Updated on April 22, 2010
Photo by Mike Gieson
Photo by Mike Gieson

The Space Shuttle is a reusable vehicle that can enter earth orbit and then return to earth to land like a conventional airplane. A vehicle of this nature would make possible the manned delivery of satellites into orbit and their subsequent repair or retrieval. The vehicle also could serve for several days as a manned orbital laboratory. Tests of a U. S. space shuttle are scheduled to begin in the late 1970's.

Because of budget problems, the proposed U.S. space shuttle is a compromise with previous plans for a system in which both the booster and the orbiter vehicle would be manned. The unmanned, recoverable-booster stage would consist of two large, solid-propellant rockets mounted in parallel. Their combined thrust of more than 5 million pounds (2.25 million kg) would allow the shuttle to carry as much as 65,000 pounds (29,250 kg) of payload on each flight. The orbiter vehicle would be essentially a hybrid spacecraft and airplane, resembling a delta-wing plane about the size of a DC-9 and weighing approximately 70 tons (63 metric tons).

The shuttle would be launched by the combined energy of the booster stage and the or-biter's three liquid-propellant engines, which would have a total thrust of 1.4 million pounds (0.63 million kg). At an altitude of about 25 miles (40 km) the booster stage would separate and descend by parachute to the ocean for later recovery. Meanwhile the orbiter, manned by two pilots and two flight engineers, would enter space under its own power and later return to earth to make a conventional landing at an airfield.

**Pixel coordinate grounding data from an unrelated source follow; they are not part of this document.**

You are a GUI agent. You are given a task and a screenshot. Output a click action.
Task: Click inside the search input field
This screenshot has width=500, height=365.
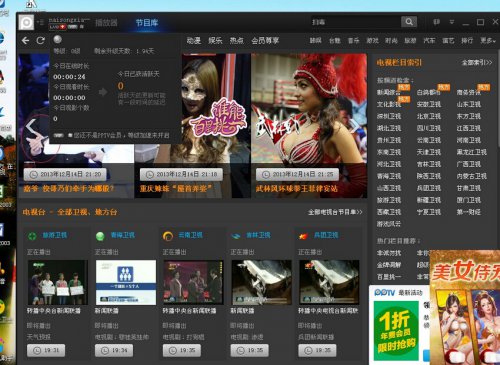355,22
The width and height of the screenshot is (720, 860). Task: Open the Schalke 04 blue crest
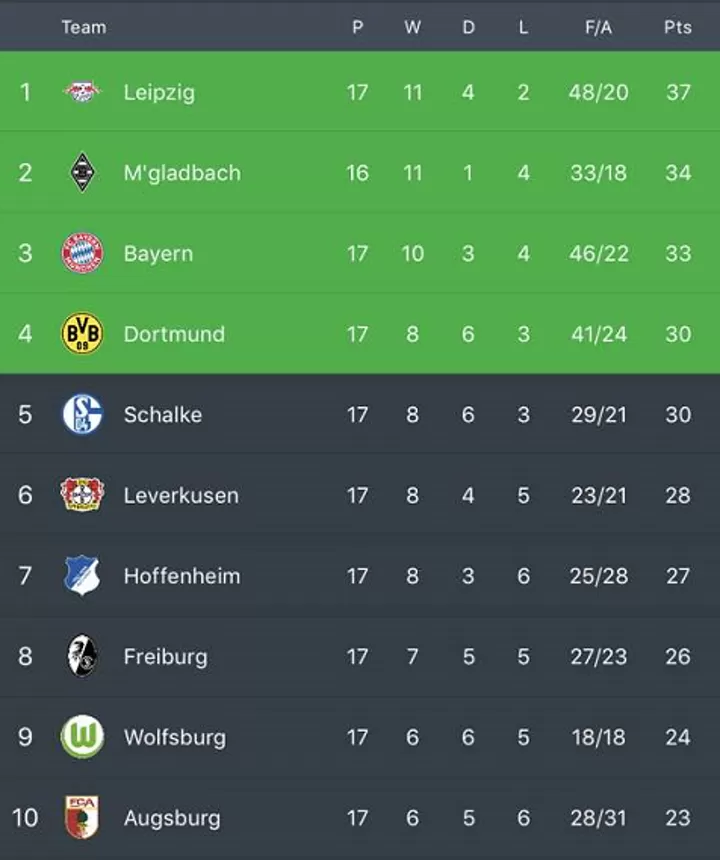coord(82,414)
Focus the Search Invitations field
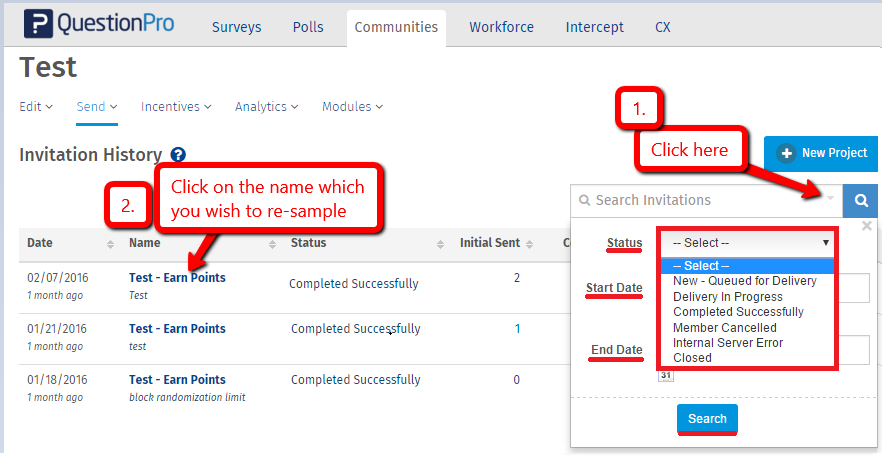882x455 pixels. click(x=700, y=200)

Proponents of the space shuttle program hold that the vehicle will replace practically all of the one-shot-only launch vehicles currently in use, offering substantial reductions in the cost of delivering a payload into orbit, and simplifying payload design. Almost any kind of scientific or applications satellite can be orbited in this manner. Critics of the program hold that the true value of the program depends on what they feel would be an undesirable resurgence in manned space efforts, and that the projected cost is un-realistically low, but proponents maintain that unmanned payloads are the only shuttle purpose and that the cost is accurate.